要利用兩台140實現OPS環境首先需要實現concurrent環境。還是利用以上的硬體環境，對hacmp作如下設置，hacmp軟體版本為hacmp escrm 4.4.1。

　　1。SERVICE網卡

　　對於concurrent環境，傳統的做法是通過3個rg組成，其中兩個rg為casCADing方式，只包含一個svc ip地址。另一個rg為concurrent環境，包含了concurrent vg。其實現在oracle提供的OPS和RAC HACMP配置建議中，就非常簡單，網卡直接設為SVC地址，連standby和boot都不用配。於是把兩台140的內置網卡設為nodea_svc,nodeb_svc，在hacmp的toplogy中只設了兩個對應的adapter。

　　2。concurrent vg

　　手冊上說concurrent模式要求concurrent vg的硬碟由ssa硬碟或者raid硬碟組成，而現在共享硬碟只是一塊獨立的scsi硬碟，這能行嗎？帶著這個疑問還是繼續測試下去。首先建立sharevg，對於ssa硬碟可以把vg建為concurrent capable，而對於其它raid硬碟就不能設concurrent capable為yes，raid硬碟是通過hacmp來實現concurrent共享。基於此，在建sharevg時沒有設concurrent capable

　　3。

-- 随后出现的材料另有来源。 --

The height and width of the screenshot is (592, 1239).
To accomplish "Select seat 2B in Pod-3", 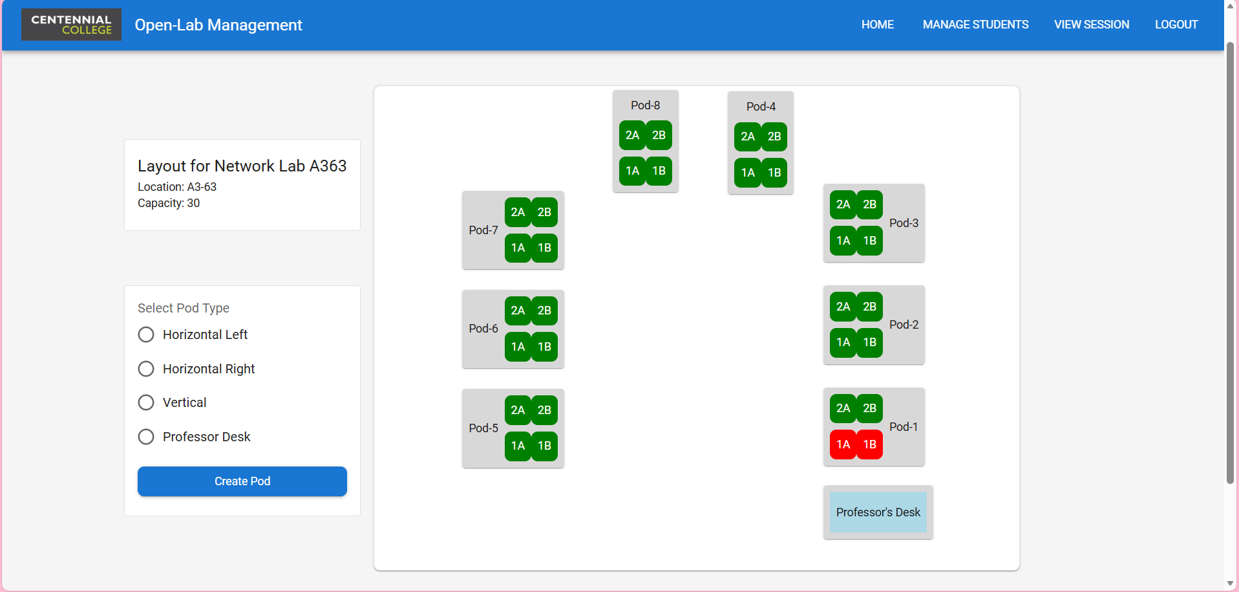I will pyautogui.click(x=870, y=204).
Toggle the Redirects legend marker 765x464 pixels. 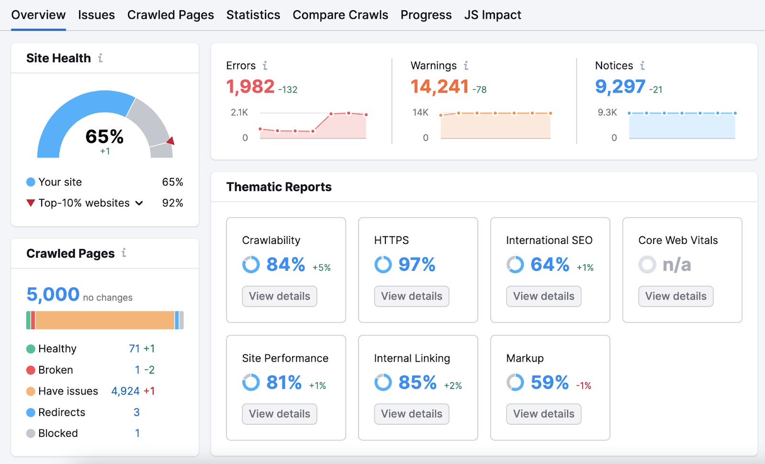[31, 412]
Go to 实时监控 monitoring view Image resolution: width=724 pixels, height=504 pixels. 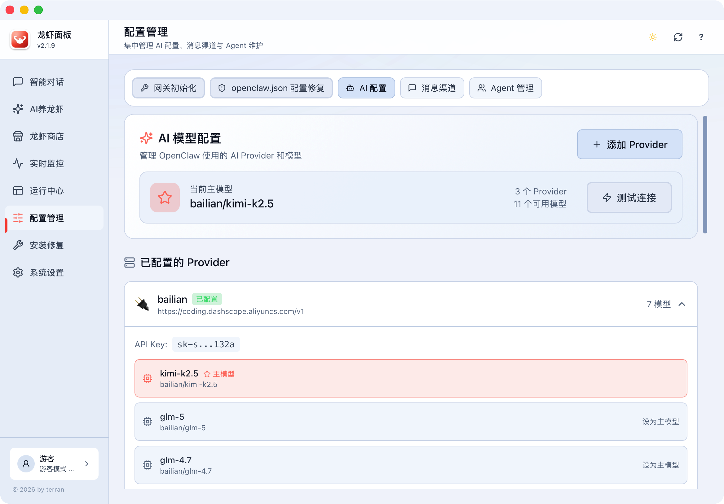[x=46, y=163]
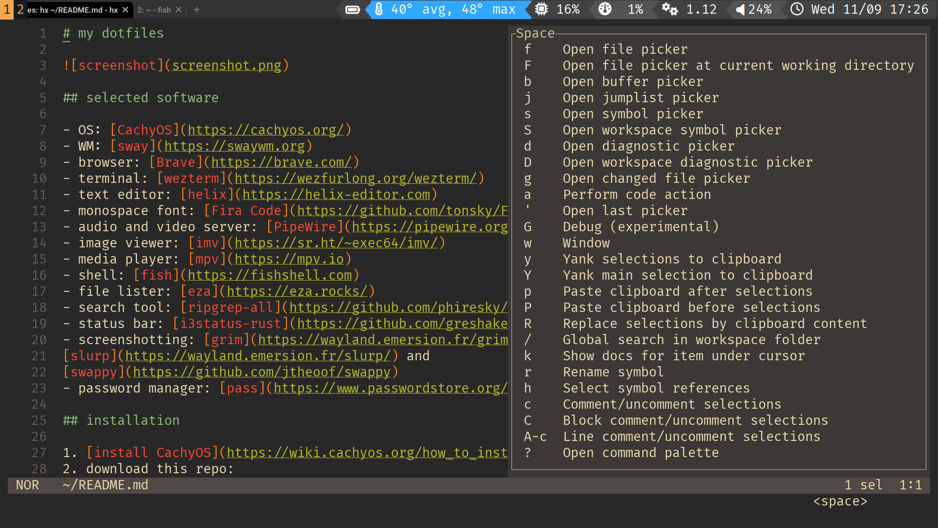
Task: Click the volume speaker icon
Action: click(x=740, y=10)
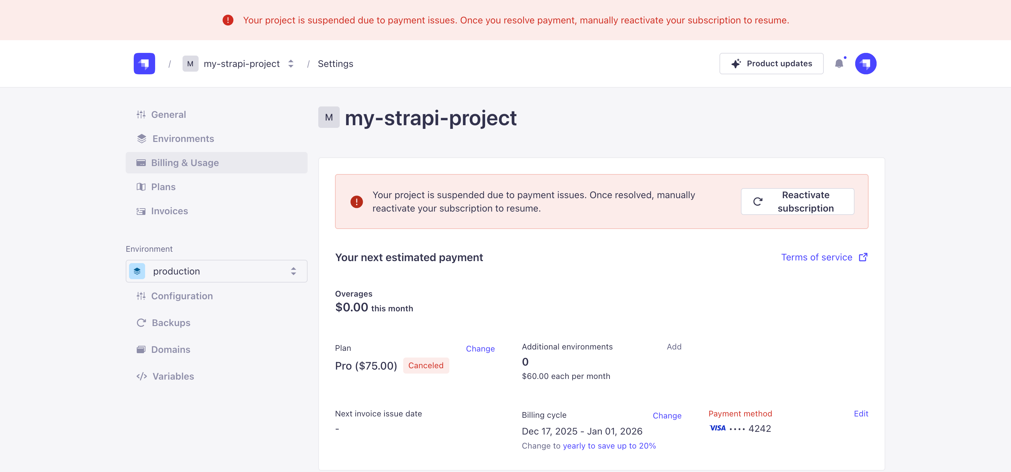Viewport: 1011px width, 472px height.
Task: Click the Terms of service external-link icon
Action: click(x=863, y=257)
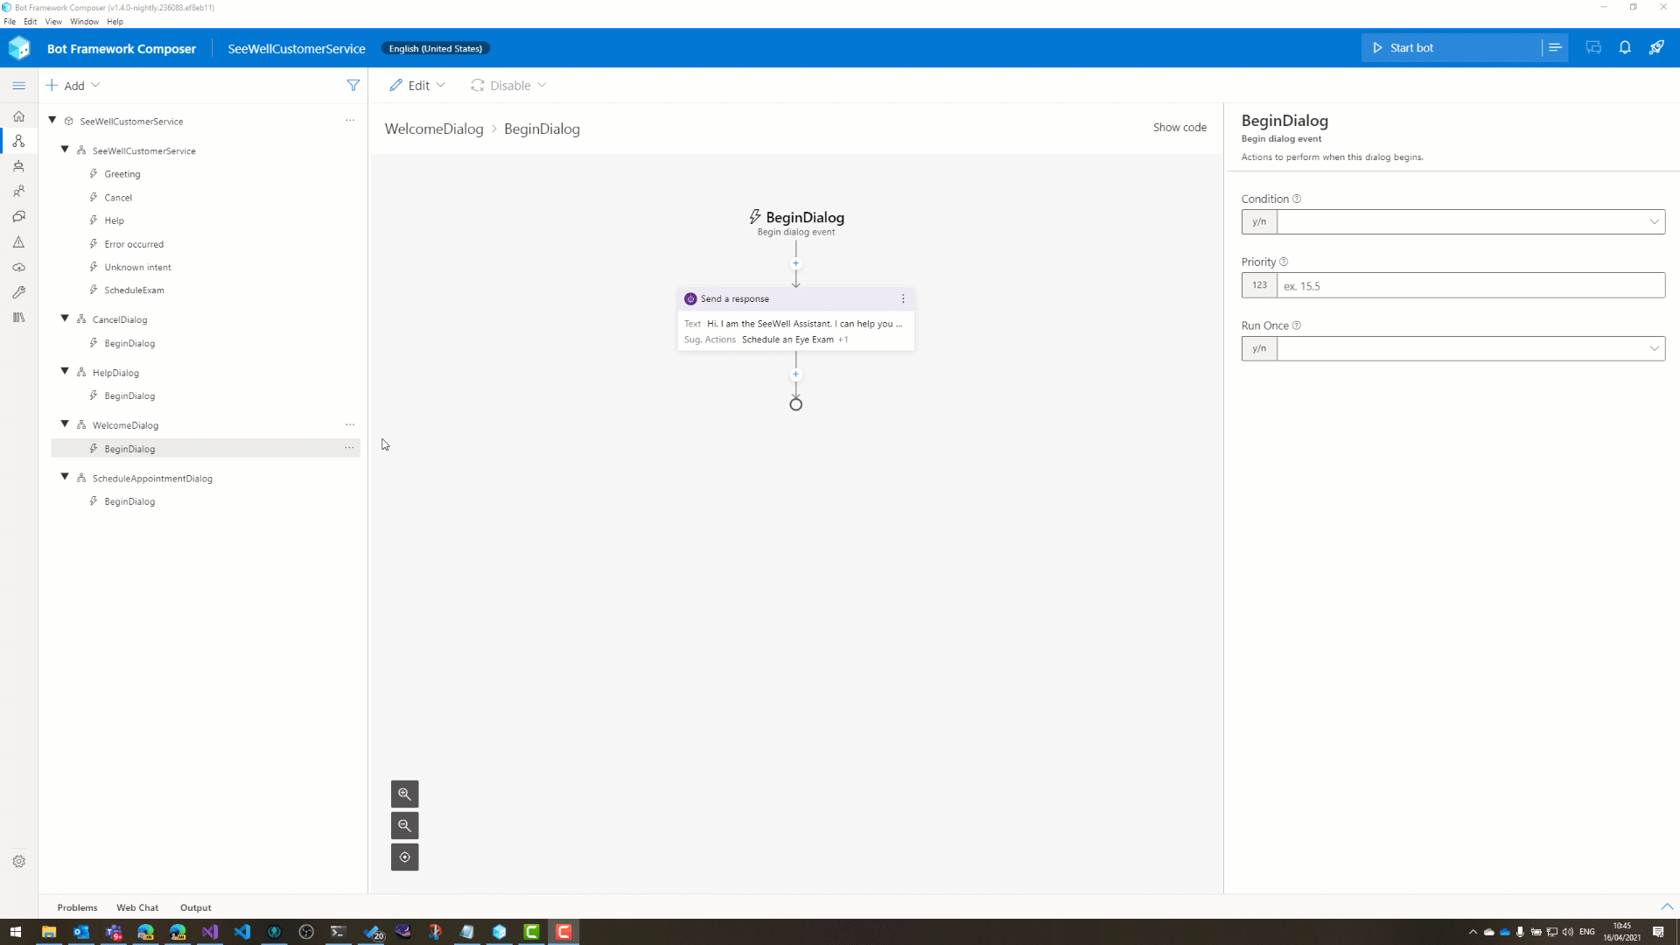The image size is (1680, 945).
Task: Open the View menu
Action: 53,21
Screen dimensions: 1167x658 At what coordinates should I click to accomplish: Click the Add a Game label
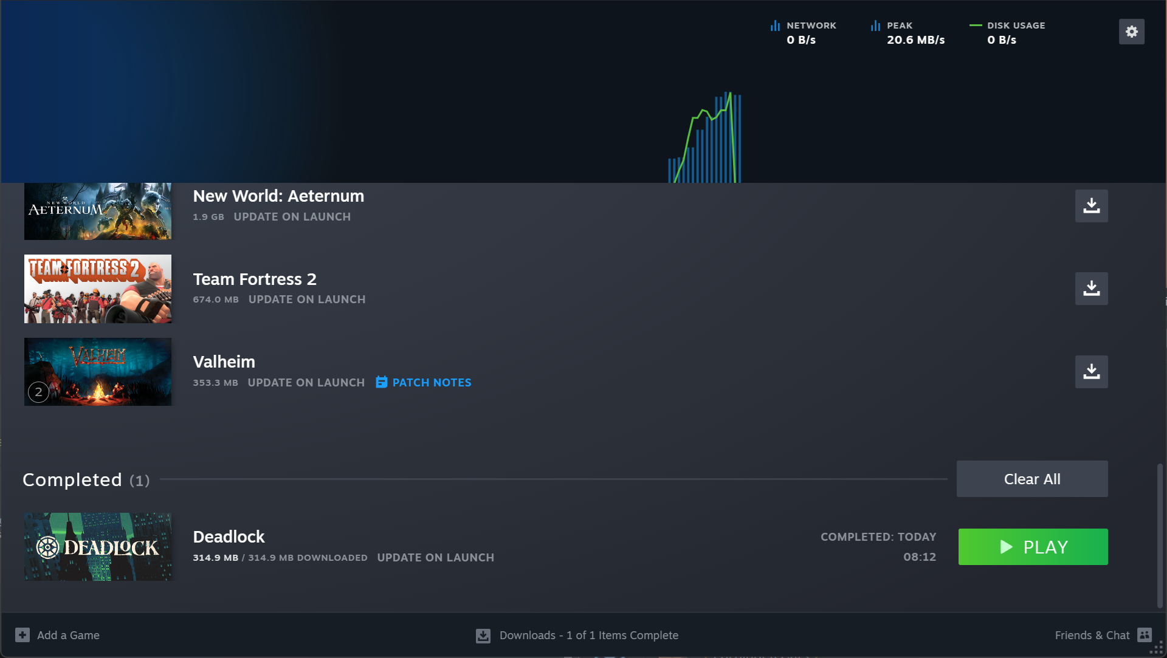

concurrent rg

　　配置好sharevg，兩個節點兩邊同步後，在hacmp中建了一個concurrent 模式的rg，包含了只包含一個sharevg。至於app，就沒有配，主要想先測試好concurrent環境，app等oracle安裝後再配置也不遲。

　　4。關鍵部分

　　以下是整個調試過程的關鍵部分，在ha兩邊同步順利後，兩邊開始啟動ha，由於網卡已開始就設為svc，所以就看不到boot到svc的改變。用lsvg -o 檢查共享vg是否varyon，發現沒有。檢查hacmp.out文件看到如下的錯誤：

　　。。。

　　cl_raid_vg[97] cl_raid_vg[97] lsdev -Cc disk -l hdisk1 -F type

　　DEVTYPE=scsd

　　cl_raid_vg[103] grep -qw scsd /usr/es/sbin/cluster/diag/clconraid.dat

　　cl_raid_vg[106] THISTYPE=disk

　　cl_raid_vg[106] [[ -z ]]

　　cl_raid_vg[116] FIRSTTYPE=disk

　　cl_raid_vg[123] [[ disk = array ]]

　　cl_raid_vg[128] exit 1

　　cl_mode3[166] cl_log 485 cl_mode3: Failed concurrent varyon of sharevg

　　cl_log[50] version=1.9

　　cl_log[92] SYSLOG_FILE=/usr/es/adm/cluster.log

　　*******

　　Aug 1 2003 17:42:24 !!!!!!!!!! ERROR !!!!!!!!!!

　　*******

　　Aug 1 2003 17:42:24 cl_mode3: Failed concurrent varyon of sharevg because it is not made up of known RAID devices.

　　cl_mode3[168] STATUS=1

　　cl_mode3[217] exit 1

　　。。。

　　看來手冊沒有騙我，不過不能就此放棄。要知道hacmp其實是通過腳本和事件來實現，看來得對腳本作點手腳了。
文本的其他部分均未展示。